__Aufgabenstellung__
Zitiere aus dem Material die Zeilen ab der Zeile mit „What do you“ bis einschließlich der Zeile mit „cancel-button: Anuleaza is“ wortgetreu. Lass die Bilder in der Antwort weg.

__Daten__

------------------------

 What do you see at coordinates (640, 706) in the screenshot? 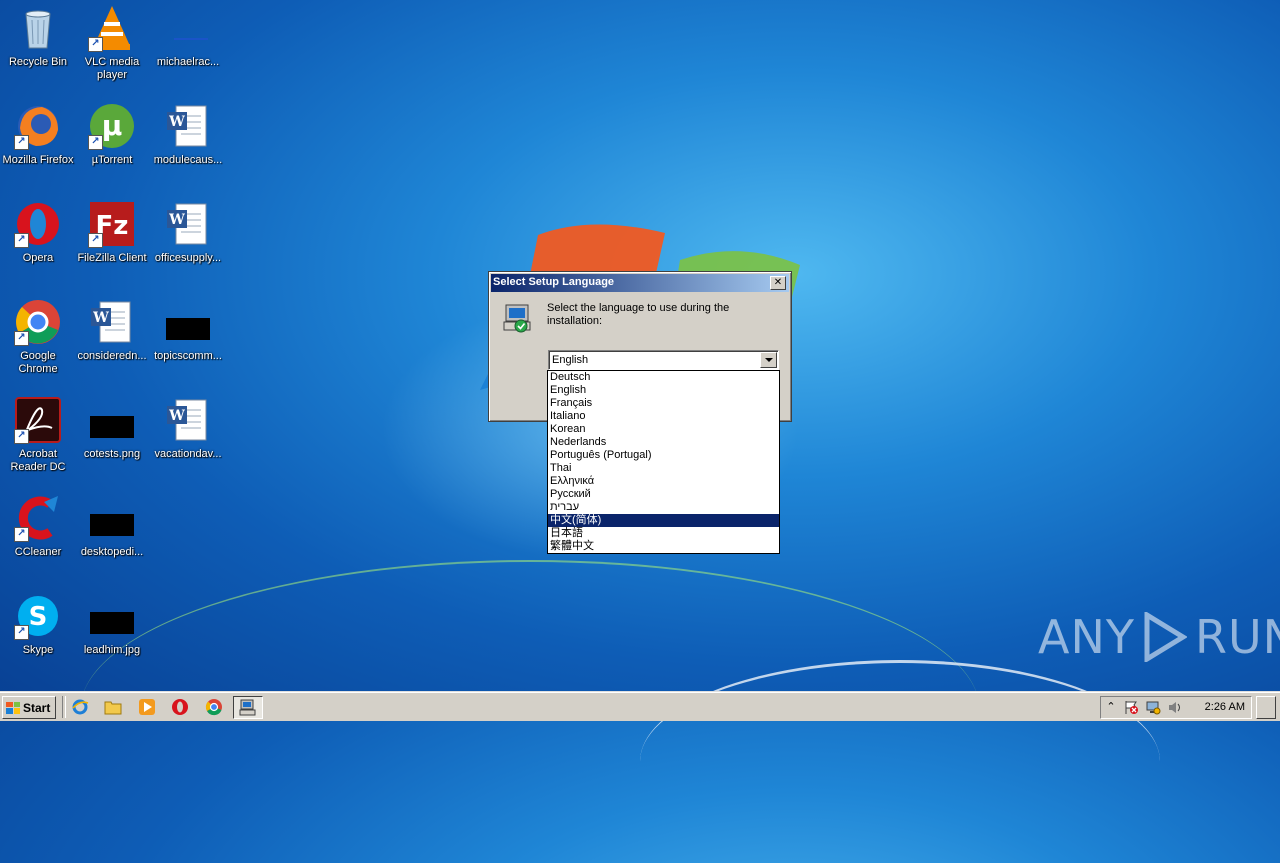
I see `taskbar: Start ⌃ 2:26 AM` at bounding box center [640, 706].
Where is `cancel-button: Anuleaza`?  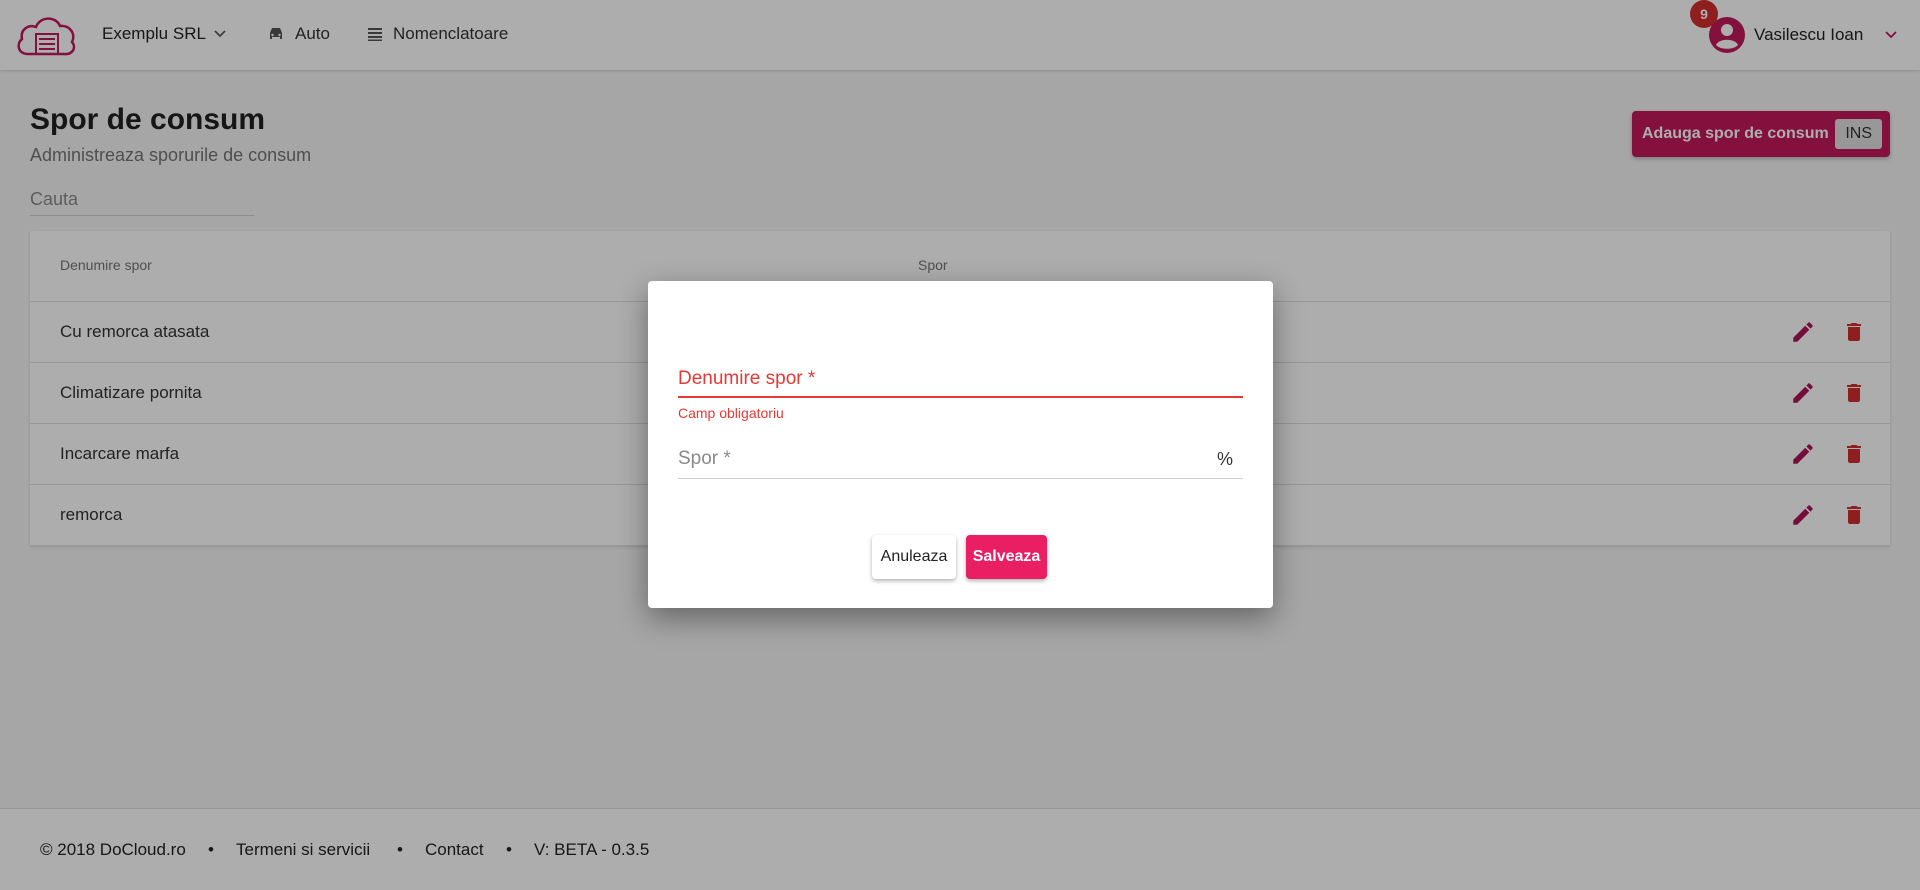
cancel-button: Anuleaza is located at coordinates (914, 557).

------------------------

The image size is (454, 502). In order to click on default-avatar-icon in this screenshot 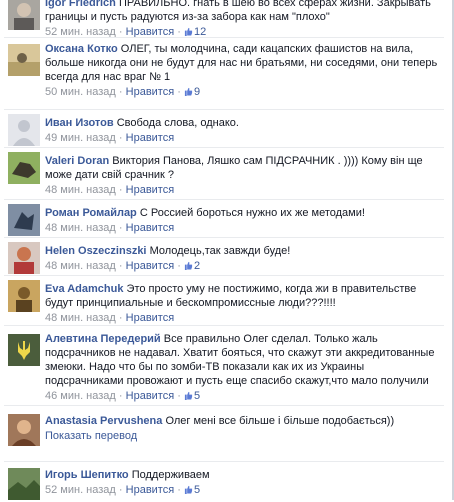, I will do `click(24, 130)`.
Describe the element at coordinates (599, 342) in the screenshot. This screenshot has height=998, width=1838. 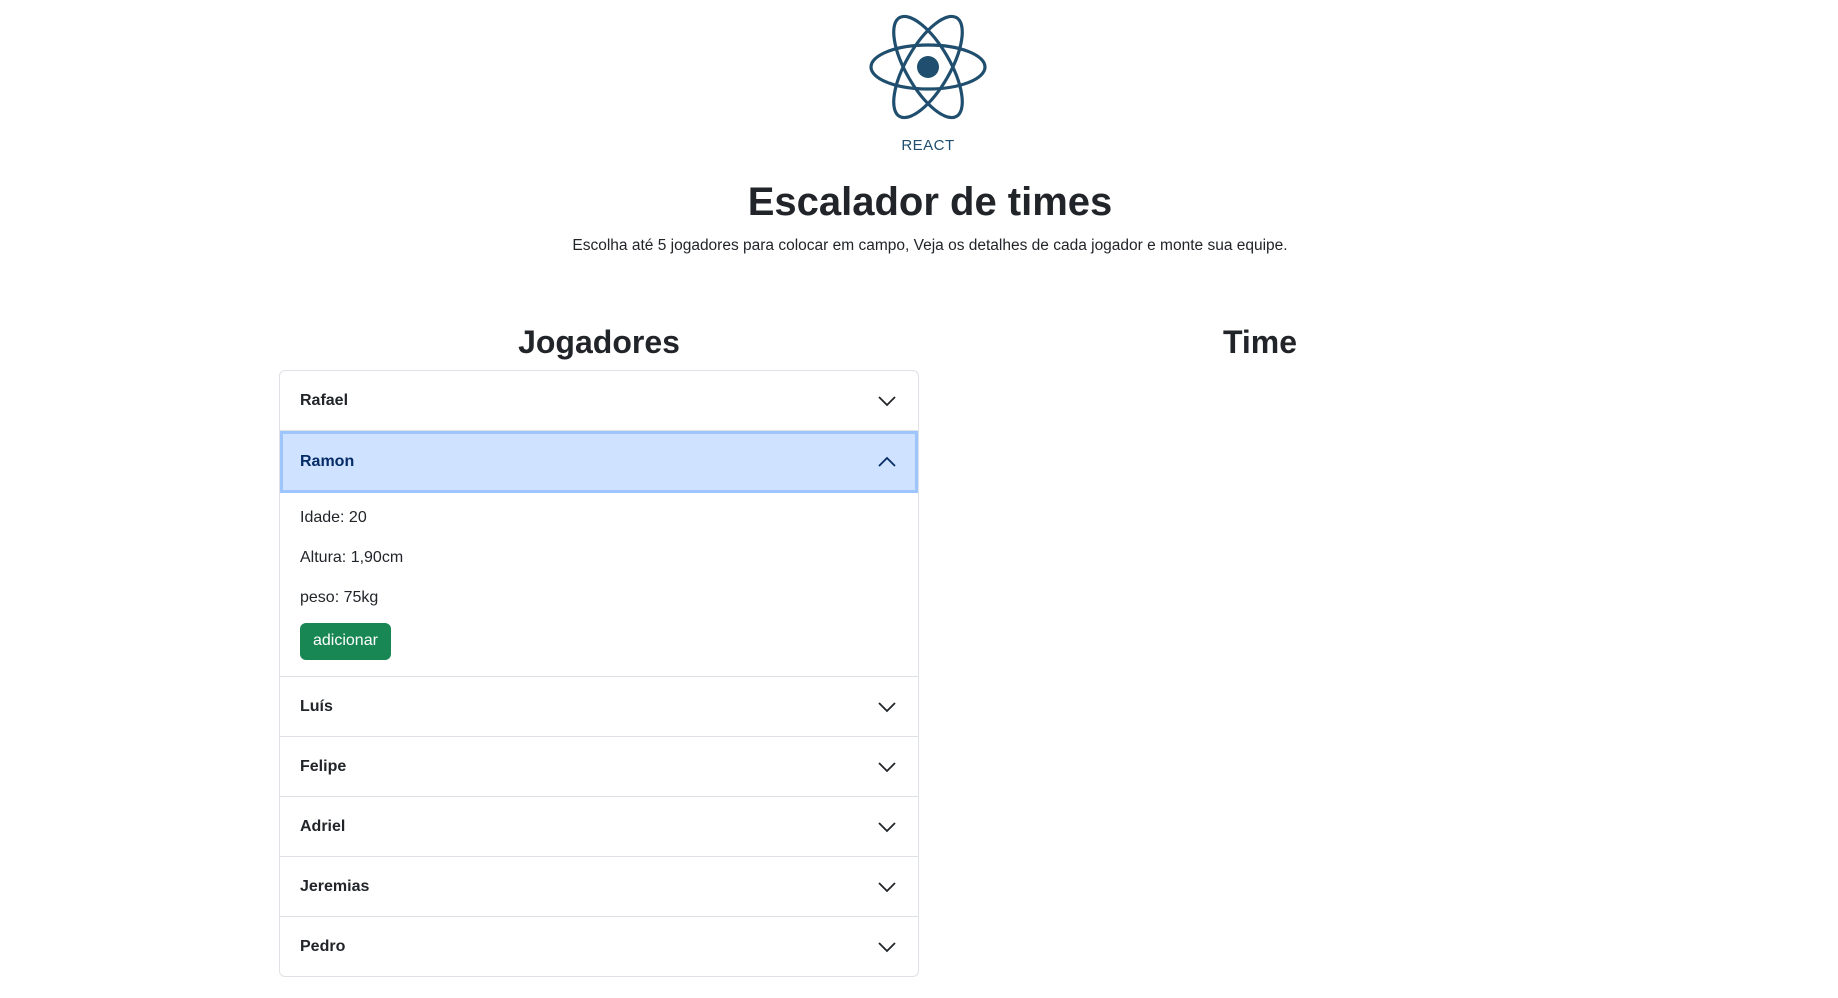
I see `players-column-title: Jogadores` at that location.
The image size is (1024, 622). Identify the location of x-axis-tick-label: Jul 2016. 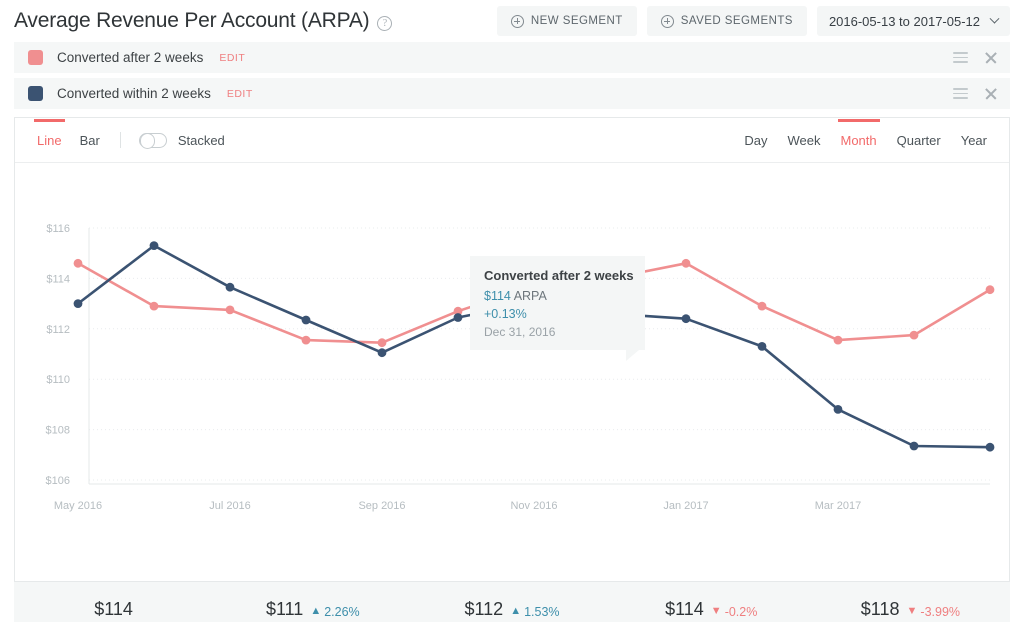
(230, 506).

------------------------

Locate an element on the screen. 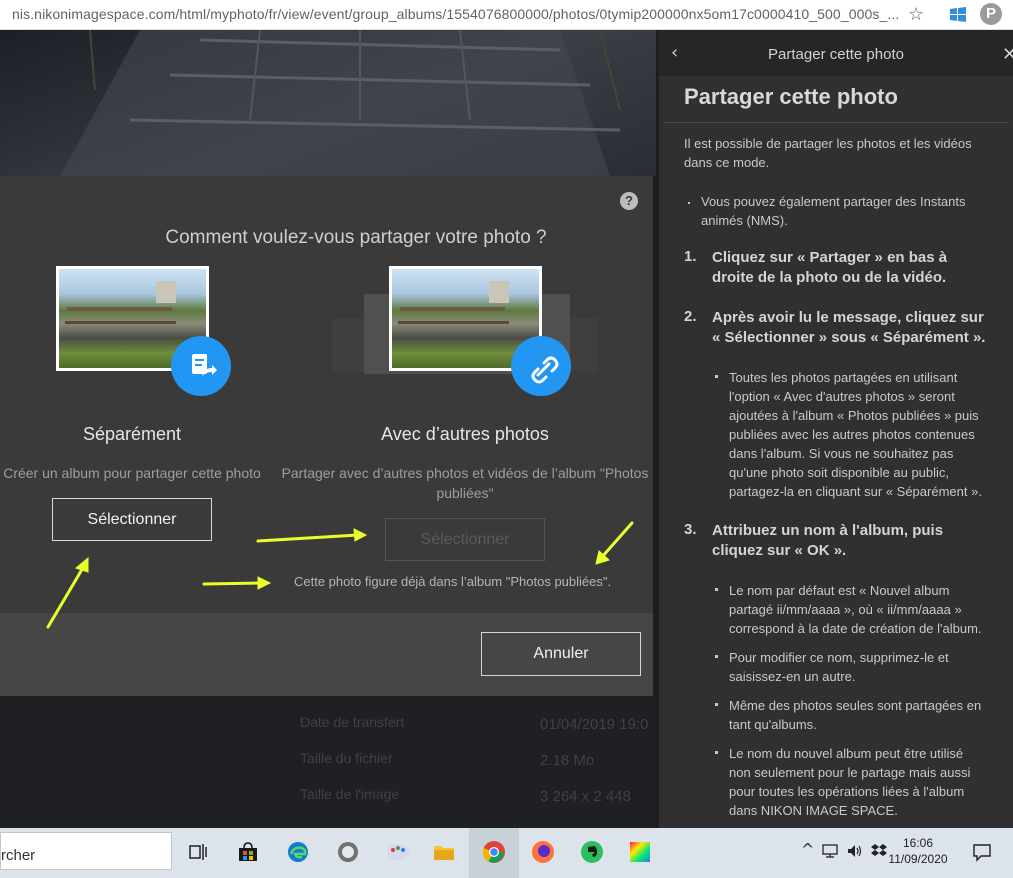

------------------------

__Schriftliche Lösung__
 What do you see at coordinates (640, 706) in the screenshot? 
I see `taskbar: Start ⌃ 2:26 AM` at bounding box center [640, 706].
Where is `cancel-button: Anuleaza`?  
cancel-button: Anuleaza is located at coordinates (914, 557).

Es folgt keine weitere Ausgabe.